Goal of the exercise:
Copy, from the entries below, each line in which the string "computer" appears.

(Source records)
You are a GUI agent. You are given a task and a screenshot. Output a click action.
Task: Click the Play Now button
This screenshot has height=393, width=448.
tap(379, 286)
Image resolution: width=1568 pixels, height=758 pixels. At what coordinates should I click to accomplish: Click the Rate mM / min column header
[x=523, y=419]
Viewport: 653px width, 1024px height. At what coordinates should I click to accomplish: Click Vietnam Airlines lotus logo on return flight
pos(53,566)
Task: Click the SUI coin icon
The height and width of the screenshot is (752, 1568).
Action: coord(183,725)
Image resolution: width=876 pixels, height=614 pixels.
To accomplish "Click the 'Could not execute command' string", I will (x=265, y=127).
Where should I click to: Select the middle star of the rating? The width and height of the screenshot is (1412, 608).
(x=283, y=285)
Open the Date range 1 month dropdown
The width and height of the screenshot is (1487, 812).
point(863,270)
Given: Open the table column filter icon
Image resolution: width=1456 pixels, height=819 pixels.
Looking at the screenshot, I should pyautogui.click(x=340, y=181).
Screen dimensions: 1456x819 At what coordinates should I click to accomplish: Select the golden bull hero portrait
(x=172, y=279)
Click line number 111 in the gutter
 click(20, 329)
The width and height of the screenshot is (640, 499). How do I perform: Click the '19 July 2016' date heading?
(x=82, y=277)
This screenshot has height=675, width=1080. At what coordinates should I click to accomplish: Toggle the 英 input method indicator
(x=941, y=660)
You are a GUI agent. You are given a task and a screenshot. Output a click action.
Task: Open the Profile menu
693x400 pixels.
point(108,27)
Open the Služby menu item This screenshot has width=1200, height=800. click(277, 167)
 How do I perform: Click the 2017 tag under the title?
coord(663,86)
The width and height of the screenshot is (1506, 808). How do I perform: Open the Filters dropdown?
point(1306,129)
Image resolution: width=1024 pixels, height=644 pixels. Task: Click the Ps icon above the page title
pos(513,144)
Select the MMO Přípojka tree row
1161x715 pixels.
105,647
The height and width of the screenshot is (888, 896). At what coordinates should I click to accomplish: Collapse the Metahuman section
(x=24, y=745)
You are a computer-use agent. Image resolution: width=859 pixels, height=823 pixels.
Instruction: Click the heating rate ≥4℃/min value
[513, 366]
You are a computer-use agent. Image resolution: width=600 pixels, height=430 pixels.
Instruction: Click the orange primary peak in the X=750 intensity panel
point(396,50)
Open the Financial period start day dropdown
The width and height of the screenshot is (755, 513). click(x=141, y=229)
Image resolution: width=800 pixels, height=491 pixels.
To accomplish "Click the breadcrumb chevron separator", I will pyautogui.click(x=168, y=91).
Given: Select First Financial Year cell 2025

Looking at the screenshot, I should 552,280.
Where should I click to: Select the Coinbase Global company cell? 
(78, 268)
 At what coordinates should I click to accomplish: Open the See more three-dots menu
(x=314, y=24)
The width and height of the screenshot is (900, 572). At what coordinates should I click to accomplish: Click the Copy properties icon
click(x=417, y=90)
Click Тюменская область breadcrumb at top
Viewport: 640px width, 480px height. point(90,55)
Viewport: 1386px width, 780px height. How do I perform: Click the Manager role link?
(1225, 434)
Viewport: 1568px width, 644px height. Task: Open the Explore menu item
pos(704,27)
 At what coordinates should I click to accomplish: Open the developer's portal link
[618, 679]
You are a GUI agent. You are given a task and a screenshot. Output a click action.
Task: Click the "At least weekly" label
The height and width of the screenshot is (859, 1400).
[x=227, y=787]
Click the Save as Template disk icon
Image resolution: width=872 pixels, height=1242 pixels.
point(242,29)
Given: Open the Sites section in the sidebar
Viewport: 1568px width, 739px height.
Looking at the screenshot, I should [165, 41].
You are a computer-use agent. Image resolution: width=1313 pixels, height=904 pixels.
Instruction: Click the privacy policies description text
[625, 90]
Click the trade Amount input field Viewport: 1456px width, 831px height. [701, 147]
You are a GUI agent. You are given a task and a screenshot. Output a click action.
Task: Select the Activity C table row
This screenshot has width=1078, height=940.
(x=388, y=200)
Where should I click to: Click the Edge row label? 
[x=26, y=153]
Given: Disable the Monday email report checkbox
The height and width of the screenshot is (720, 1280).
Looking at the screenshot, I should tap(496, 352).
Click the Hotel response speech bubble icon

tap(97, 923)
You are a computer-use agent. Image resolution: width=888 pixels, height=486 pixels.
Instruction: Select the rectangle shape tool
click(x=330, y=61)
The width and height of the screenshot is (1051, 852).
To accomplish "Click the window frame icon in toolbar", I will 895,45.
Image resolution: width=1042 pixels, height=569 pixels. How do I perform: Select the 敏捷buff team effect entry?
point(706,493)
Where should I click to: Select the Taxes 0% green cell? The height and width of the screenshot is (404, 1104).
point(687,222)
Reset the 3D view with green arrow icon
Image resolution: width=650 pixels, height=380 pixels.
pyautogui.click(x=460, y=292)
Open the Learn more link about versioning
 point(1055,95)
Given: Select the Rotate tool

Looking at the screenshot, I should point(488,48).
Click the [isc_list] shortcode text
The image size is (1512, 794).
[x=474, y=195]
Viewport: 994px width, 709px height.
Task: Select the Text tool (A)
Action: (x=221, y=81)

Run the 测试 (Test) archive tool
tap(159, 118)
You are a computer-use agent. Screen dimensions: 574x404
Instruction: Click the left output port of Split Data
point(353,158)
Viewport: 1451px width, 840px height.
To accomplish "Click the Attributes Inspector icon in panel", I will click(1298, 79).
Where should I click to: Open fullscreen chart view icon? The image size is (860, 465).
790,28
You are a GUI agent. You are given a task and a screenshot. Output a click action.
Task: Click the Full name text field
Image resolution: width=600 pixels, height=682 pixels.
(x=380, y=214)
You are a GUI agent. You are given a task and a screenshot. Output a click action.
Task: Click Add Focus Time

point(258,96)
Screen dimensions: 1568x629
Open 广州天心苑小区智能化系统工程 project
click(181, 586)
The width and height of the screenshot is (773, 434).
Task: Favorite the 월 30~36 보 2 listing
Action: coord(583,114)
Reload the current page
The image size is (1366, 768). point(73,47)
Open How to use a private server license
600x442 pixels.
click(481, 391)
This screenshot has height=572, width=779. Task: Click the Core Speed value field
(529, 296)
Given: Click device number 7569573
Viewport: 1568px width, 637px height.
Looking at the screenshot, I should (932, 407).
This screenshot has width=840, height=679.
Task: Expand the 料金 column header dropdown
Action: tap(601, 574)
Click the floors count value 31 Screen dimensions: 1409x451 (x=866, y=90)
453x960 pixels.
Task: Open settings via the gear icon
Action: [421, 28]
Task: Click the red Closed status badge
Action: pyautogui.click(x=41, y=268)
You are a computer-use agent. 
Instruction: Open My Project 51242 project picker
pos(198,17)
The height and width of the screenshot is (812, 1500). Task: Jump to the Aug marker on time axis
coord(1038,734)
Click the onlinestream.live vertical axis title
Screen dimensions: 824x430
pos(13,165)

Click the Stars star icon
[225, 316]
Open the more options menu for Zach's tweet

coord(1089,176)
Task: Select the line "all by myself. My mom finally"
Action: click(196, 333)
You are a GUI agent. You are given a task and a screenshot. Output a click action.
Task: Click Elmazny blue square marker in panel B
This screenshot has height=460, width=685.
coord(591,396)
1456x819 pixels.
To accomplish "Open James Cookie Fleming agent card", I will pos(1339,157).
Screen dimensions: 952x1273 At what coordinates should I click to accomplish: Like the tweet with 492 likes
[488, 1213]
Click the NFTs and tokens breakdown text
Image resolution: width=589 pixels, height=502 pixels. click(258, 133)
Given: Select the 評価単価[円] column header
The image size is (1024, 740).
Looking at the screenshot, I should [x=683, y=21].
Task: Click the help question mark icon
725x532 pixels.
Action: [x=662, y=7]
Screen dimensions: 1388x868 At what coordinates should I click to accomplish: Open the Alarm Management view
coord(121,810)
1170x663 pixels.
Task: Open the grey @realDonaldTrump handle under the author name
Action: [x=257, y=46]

Exercise response:
You are a computer-use agent. Image resolution: width=859 pixels, height=823 pixels.
You are a computer-use agent. Image resolution: width=600 pixels, height=430 pixels.
You are a computer-use agent. Image resolution: width=1313 pixels, height=904 pixels.
You are a computer-use agent. Image resolution: width=888 pixels, height=486 pixels.
You are a computer-use agent. Screen dimensions: 574x404
You are a computer-use agent. 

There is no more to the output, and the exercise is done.